• **TASK DETAILS**: Work through the entries below line by line and give the number of lines with the string "agent", nothing else.

• **SUPPLIED DATA**:
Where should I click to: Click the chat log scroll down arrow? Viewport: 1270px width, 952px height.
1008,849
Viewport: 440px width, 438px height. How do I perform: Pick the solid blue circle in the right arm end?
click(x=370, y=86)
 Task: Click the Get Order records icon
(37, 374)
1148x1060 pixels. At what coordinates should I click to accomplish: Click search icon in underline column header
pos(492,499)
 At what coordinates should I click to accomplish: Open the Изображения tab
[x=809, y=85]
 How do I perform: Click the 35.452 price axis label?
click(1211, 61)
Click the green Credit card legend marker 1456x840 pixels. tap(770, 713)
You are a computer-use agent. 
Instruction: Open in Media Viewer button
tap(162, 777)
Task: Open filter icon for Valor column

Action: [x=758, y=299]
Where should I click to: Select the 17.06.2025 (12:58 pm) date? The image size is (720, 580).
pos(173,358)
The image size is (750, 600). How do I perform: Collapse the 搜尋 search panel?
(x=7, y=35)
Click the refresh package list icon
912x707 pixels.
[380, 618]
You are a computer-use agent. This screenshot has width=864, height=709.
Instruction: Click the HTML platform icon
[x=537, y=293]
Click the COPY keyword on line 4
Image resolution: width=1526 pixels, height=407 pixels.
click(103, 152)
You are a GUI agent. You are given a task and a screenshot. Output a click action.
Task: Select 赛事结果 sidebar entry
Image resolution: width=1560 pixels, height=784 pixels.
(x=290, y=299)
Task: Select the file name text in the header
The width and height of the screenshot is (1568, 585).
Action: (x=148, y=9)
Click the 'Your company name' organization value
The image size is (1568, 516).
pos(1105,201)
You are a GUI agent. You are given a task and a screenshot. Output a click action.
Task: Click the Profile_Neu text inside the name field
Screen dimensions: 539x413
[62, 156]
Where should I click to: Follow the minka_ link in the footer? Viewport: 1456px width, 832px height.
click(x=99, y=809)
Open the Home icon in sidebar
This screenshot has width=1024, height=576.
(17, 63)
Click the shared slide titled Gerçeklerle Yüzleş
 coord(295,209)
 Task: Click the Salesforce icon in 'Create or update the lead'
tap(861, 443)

• **RESULT BELOW**: 4